Supplied text:
Assignments
See schedule for the due date. The due time is 11:55pm on the due date. Submit all assignments on Sakai. For work completed in R and RStudio, submit two files: rmarkdown and html. For work completed in MySQL, submit either a png of the data model or a pdf of SQL code including results.
Individual
id | topic | description | points |
A1 | linear model | use the Amazon data to build a linear model of your choice in R | 8 | A2 | web scraping | pick a website or API and scrape data using R | 8 |
A3 | rmarkdown | integrate your work from the Amazon case into one Rmd report | 8 |
A4 | data modeling | sketch a data model for the Academic Success Center, a not-for-profit center located in Winston-Salem, NC | 8 |
A5 | sql | write 8 queries to answer questions from the Classical Models database | 8 |
Extra credit opportunity: Use PUTTY to access the DEAC cluster (either pegasus or gemini) and successfully submit a job with R (by Dec 9 at 11:55pm) for 1 extra credit point added to your final grade. Once you receive the completion e-mail, check your output to make sure the output is not unexpected. Upload three files to Sakai: your R script, the output file, and the completion e-mail from HPC as a pdf. Note. You can use the tweets_2014-01-23_02-11_156285.csv data but you are not allowed to use the example R script in the “HPC on the DEAC Cluster” video.
Group
A state-of-the-art presentation is required from each group on a R package not covered in class, with a particular concentration on data science.
- You will give a 10-15 minute class presentation to your fellow class members
- Points will be deducted for exceeding 15 minutes
- Focus on the applications of the package and the opportunities it provides
- E-mail the instructor your code and slides 2 hours before your presentation
- neuralnet
- sparklyr (Teams 8 & 17)

Exercise requirements: Extend the course assignments text, starting right after its last line.

Supplied records:
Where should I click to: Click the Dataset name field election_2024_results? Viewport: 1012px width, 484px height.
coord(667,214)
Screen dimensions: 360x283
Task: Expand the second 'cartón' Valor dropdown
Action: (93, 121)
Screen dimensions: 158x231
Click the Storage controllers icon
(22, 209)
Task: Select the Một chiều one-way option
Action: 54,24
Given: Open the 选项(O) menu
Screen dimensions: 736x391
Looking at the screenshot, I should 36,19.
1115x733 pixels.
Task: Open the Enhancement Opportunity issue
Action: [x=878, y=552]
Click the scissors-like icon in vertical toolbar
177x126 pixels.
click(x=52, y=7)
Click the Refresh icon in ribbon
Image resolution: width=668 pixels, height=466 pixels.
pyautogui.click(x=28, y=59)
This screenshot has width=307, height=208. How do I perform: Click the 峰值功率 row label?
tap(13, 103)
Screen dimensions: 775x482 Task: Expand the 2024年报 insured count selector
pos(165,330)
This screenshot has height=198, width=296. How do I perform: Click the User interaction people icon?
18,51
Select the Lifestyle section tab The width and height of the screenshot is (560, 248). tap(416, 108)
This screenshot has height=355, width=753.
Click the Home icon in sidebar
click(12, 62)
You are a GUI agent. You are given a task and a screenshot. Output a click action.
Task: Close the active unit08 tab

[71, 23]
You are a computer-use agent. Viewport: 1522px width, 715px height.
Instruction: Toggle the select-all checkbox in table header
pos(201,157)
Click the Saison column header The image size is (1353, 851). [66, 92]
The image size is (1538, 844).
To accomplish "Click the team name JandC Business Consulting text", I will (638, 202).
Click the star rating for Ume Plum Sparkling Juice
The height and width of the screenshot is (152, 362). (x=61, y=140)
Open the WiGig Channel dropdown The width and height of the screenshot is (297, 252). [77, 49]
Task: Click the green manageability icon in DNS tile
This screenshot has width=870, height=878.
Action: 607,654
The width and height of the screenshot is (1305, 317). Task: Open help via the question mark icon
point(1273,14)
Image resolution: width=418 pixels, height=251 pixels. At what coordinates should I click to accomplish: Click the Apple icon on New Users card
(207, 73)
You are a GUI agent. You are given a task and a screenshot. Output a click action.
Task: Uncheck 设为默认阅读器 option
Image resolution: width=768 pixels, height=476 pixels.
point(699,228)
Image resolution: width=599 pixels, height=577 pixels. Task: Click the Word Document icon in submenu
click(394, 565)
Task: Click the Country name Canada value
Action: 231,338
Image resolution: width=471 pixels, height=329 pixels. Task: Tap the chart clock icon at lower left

Output for this task:
- janitor (Teams 10 & 15)
- mice (Team 16)
- arules (Team 9)
- shiny (Teams 1 & 14)
- SentimentAnalysis (Teams 3 & 19)
- randomForest (Teams 6 & 12)
- caret (Teams 7 & 18)
- tensorflow (Team 13)
- CORElearn
- esquisse (Team 2)
- mlr (Team 20)
- quanteda (Teams 4 & 11)
- Rcrawler
When submitting the database project, you should provide the following:
- Your team name and the names of its members
- A one paragraph description of the database
- The data model in png format (File > Export > Export as PNG…)
- 10 queries
- A natural language description of the query
- The SQL and the results (Query -> Execute (All or Selection) to Text)
- Copy and paste the results into Word so that everything is in one document
- The 10 queries should cover the following SQL features:
- multiple table join
- subquery
- correlated subquery
- GROUP BY and GROUP BY with HAVING
- ORDER BY
- divide
- IN or NOT IN
- A built-in function (e.g., AVG) or a calculated field
- REGEXP
- EXISTS or NOT EXISTS, other than divide
query 1 | query 2 | ... | |
multiple table join | X | subquery | X | X |
... | X |
- Submit a PDF report to the assignment dropbox on Sakai as the attachment.